You may feel nervous about venturing out during the coronavirus pandemic but Dr. Pete Dunn and his staff at Stuttgart Vision Clinic located at 310 W. 22nd in Stuttgart, said they are following strict hygiene and disinfection guideline policies.
Due to the COVID-19 crisis, Arkansans had been unable to receive routine eye care and other in-person vision care services when the directive on April 3, 2020 suspended such visits.
Optometrists resumed their routine in-person eye care visits on May 4, 2020 and business began to pick up as patients started to feel more comfortable with their providers, despite the increase in COVID-19 cases.
“We screen everyone when they arrive with temperature checks and a questionnaire regarding COVID symptoms and possible exposure to COVID-19,” said Dunn. “Everyone is required to wear a mask and we sanitize all equipment before and after each patient.”
The staff at Stuttgart Vision Clinic says taking several precautionary measures will help protect the health of their patients.
Gloves are worn for any contact with patients and replaced after each interaction. Hand washing and the use of hand sanitizer is used before and after each patient encounter also.
Patients are advised to postpone their visit if they become ill or develop symptoms related to COVID-19.
According to the American Optometric Association, patient scheduling should be staggered to enhance social distancing.
They also suggest routine services are done by appointment only and patients may be worked into the schedule as social distancing limitations allow.
No additional persons will be allowed to wait in the building, according to AOA.

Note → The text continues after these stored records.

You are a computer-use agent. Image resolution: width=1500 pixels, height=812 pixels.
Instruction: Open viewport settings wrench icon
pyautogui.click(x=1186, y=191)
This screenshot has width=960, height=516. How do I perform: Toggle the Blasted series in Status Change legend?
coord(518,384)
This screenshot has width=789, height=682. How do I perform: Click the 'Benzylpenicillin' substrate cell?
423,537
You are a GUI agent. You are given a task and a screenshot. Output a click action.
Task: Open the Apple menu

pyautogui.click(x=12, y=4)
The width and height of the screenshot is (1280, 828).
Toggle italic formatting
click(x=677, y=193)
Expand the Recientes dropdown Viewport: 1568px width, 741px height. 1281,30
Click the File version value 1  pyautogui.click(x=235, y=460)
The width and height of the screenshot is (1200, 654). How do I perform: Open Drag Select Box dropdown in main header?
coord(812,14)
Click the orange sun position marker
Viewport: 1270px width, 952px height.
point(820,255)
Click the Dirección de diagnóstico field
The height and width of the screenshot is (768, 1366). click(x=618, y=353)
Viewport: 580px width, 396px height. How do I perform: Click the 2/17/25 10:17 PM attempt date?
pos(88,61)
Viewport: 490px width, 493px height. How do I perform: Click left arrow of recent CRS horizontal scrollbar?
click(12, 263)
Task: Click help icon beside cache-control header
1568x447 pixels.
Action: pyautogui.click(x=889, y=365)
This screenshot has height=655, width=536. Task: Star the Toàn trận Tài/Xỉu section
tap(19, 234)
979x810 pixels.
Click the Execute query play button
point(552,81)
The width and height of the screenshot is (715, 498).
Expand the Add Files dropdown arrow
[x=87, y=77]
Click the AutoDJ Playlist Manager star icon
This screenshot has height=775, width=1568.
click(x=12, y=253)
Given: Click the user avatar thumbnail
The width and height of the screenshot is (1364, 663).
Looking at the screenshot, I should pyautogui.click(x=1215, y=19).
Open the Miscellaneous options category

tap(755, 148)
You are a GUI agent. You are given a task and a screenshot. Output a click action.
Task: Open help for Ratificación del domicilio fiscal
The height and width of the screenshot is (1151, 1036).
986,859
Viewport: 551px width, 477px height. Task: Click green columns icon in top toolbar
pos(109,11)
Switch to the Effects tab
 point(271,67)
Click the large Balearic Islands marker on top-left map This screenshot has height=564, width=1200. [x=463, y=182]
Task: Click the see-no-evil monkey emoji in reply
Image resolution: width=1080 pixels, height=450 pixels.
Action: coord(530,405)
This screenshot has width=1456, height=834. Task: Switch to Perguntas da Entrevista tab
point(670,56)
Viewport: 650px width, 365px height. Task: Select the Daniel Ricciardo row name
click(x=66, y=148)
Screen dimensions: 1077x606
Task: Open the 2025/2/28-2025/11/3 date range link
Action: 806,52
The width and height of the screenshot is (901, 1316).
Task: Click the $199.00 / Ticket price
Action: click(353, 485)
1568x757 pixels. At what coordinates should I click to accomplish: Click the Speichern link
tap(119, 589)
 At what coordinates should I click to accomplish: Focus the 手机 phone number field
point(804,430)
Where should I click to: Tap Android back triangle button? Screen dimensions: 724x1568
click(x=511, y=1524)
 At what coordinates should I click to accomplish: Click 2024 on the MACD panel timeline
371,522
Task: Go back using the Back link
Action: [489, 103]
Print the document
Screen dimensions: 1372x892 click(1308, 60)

In the optical, frames that are touched by patients after each encounter are also sanitized.
“When you try on a frame, we ask that you not put them back but instead lay them on the table,” said Dunn. “After you choose your frame, someone from my staff will disinfect the area and clean the frames that were tried on.”
Workstations and office space are cleaned often and patients are asked not to lean on the front desk when checking in.
“We will sanitize all equipment, chin rests, and chairs after providing services to each patient,” said Dunn.
Dunn adds exam rooms are disinfected after every patient and common areas are disinfected multiple times a day.
Eye care is also important during the pandemic as medical professionals have reported coronavirus to spread through the eyes, just as it does through the mouth and nose.
“It’s important to remember that although there is a lot of concern about coronavirus, common sense precautions can significantly reduce your risk of getting infected. So wash your hands a lot, follow good contact lens hygiene and avoid touching or rubbing your nose, mouth and especially your eyes,” says ophthalmologist Sonal Tuli, MD, a spokesperson for the American Academy of Ophthalmology.
Tuli also suggests those who wear contacts consider switching to glasses for a while stating contact lens wearers touch their eyes more than the average person.
“Doctors of optometry are frontline physician providers of essential care,” the AOA wrote in a press release. “Based on the immediate health needs of a patient, doctors of optometry can and should use their professional judgment to determine the timing and course of care, including assessing patient expressed urgency, necessary preventive care, and the monitoring and refilling of prescriptions.”